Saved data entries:
···

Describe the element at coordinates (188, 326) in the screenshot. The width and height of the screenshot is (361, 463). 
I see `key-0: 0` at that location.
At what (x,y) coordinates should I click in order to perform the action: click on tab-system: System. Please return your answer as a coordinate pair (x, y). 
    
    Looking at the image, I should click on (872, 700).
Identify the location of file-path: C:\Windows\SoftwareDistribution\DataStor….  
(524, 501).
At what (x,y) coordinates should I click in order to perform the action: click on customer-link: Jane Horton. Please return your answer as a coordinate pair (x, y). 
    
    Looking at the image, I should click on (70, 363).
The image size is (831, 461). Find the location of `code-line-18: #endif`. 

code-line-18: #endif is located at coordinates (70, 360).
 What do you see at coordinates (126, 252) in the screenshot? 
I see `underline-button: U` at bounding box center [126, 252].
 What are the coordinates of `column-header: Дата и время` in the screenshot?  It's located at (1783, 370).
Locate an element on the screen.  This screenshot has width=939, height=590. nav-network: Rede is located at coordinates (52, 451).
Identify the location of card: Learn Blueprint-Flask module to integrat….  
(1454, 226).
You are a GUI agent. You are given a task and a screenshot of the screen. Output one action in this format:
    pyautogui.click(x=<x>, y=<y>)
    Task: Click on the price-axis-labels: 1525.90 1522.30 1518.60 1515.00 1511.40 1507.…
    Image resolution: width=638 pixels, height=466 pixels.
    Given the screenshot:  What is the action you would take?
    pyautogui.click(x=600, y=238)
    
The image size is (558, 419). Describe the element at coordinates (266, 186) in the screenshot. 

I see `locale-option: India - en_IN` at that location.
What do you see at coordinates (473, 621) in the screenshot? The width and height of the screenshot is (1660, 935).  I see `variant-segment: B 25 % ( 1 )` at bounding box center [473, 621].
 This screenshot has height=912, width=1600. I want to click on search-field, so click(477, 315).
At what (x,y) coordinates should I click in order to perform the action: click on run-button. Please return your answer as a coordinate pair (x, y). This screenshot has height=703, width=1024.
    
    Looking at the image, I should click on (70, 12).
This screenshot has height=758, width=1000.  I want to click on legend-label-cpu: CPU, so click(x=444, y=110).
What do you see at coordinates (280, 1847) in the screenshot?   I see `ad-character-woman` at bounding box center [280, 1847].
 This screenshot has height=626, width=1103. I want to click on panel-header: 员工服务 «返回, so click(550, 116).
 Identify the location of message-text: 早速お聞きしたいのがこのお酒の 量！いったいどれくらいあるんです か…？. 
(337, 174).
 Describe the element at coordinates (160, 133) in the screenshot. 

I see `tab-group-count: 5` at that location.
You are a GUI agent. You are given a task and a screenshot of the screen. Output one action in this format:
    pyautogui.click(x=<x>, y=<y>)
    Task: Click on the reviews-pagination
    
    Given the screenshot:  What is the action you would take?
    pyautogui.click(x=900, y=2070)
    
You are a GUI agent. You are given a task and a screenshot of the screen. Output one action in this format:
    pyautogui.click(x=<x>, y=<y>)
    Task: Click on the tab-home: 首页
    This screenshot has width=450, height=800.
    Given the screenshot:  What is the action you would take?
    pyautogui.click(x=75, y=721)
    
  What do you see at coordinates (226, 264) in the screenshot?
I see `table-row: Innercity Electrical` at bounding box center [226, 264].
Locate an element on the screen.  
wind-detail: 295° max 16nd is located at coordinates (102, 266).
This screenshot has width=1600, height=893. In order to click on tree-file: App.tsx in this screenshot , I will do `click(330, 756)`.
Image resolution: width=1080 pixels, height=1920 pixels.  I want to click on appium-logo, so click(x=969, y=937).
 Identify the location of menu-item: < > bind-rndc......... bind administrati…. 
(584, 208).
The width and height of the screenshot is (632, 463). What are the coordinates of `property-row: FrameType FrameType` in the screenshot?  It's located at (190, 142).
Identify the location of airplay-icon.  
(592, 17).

···

| Work to be completed |
Please rewrite the listing, changing "Identify the location of" to "Find the position of" wherever it occurs and leaving everything else untouched.

| Exercise solution |
Describe the element at coordinates (188, 326) in the screenshot. The width and height of the screenshot is (361, 463). 
I see `key-0: 0` at that location.
At what (x,y) coordinates should I click in order to perform the action: click on tab-system: System. Please return your answer as a coordinate pair (x, y). 
    
    Looking at the image, I should click on (872, 700).
Find the position of file-path: C:\Windows\SoftwareDistribution\DataStor….  
(524, 501).
At what (x,y) coordinates should I click in order to perform the action: click on customer-link: Jane Horton. Please return your answer as a coordinate pair (x, y). 
    
    Looking at the image, I should click on (70, 363).
The image size is (831, 461). Find the location of `code-line-18: #endif`. 

code-line-18: #endif is located at coordinates (70, 360).
 What do you see at coordinates (126, 252) in the screenshot? 
I see `underline-button: U` at bounding box center [126, 252].
 What are the coordinates of `column-header: Дата и время` in the screenshot?  It's located at (1783, 370).
Locate an element on the screen.  This screenshot has width=939, height=590. nav-network: Rede is located at coordinates (52, 451).
Find the position of card: Learn Blueprint-Flask module to integrat….  
(1454, 226).
You are a GUI agent. You are given a task and a screenshot of the screen. Output one action in this format:
    pyautogui.click(x=<x>, y=<y>)
    Task: Click on the price-axis-labels: 1525.90 1522.30 1518.60 1515.00 1511.40 1507.…
    Image resolution: width=638 pixels, height=466 pixels.
    Given the screenshot:  What is the action you would take?
    pyautogui.click(x=600, y=238)
    
The image size is (558, 419). Describe the element at coordinates (266, 186) in the screenshot. 

I see `locale-option: India - en_IN` at that location.
What do you see at coordinates (473, 621) in the screenshot? The width and height of the screenshot is (1660, 935).  I see `variant-segment: B 25 % ( 1 )` at bounding box center [473, 621].
 This screenshot has height=912, width=1600. I want to click on search-field, so click(477, 315).
At what (x,y) coordinates should I click in order to perform the action: click on run-button. Please return your answer as a coordinate pair (x, y). This screenshot has height=703, width=1024.
    
    Looking at the image, I should click on (70, 12).
This screenshot has height=758, width=1000.  I want to click on legend-label-cpu: CPU, so click(x=444, y=110).
What do you see at coordinates (280, 1847) in the screenshot?   I see `ad-character-woman` at bounding box center [280, 1847].
 This screenshot has height=626, width=1103. I want to click on panel-header: 员工服务 «返回, so click(550, 116).
 Find the position of message-text: 早速お聞きしたいのがこのお酒の 量！いったいどれくらいあるんです か…？. 
(337, 174).
 Describe the element at coordinates (160, 133) in the screenshot. 

I see `tab-group-count: 5` at that location.
You are a GUI agent. You are given a task and a screenshot of the screen. Output one action in this format:
    pyautogui.click(x=<x>, y=<y>)
    Task: Click on the reviews-pagination
    
    Given the screenshot:  What is the action you would take?
    pyautogui.click(x=900, y=2070)
    
You are a GUI agent. You are given a task and a screenshot of the screen. Output one action in this format:
    pyautogui.click(x=<x>, y=<y>)
    Task: Click on the tab-home: 首页
    This screenshot has width=450, height=800.
    Given the screenshot:  What is the action you would take?
    pyautogui.click(x=75, y=721)
    
  What do you see at coordinates (226, 264) in the screenshot?
I see `table-row: Innercity Electrical` at bounding box center [226, 264].
Locate an element on the screen.  
wind-detail: 295° max 16nd is located at coordinates (102, 266).
This screenshot has width=1600, height=893. In order to click on tree-file: App.tsx in this screenshot , I will do `click(330, 756)`.
Image resolution: width=1080 pixels, height=1920 pixels.  I want to click on appium-logo, so click(x=969, y=937).
 Find the position of menu-item: < > bind-rndc......... bind administrati…. 
(584, 208).
The width and height of the screenshot is (632, 463). What are the coordinates of `property-row: FrameType FrameType` in the screenshot?  It's located at (190, 142).
Find the position of airplay-icon.  
(592, 17).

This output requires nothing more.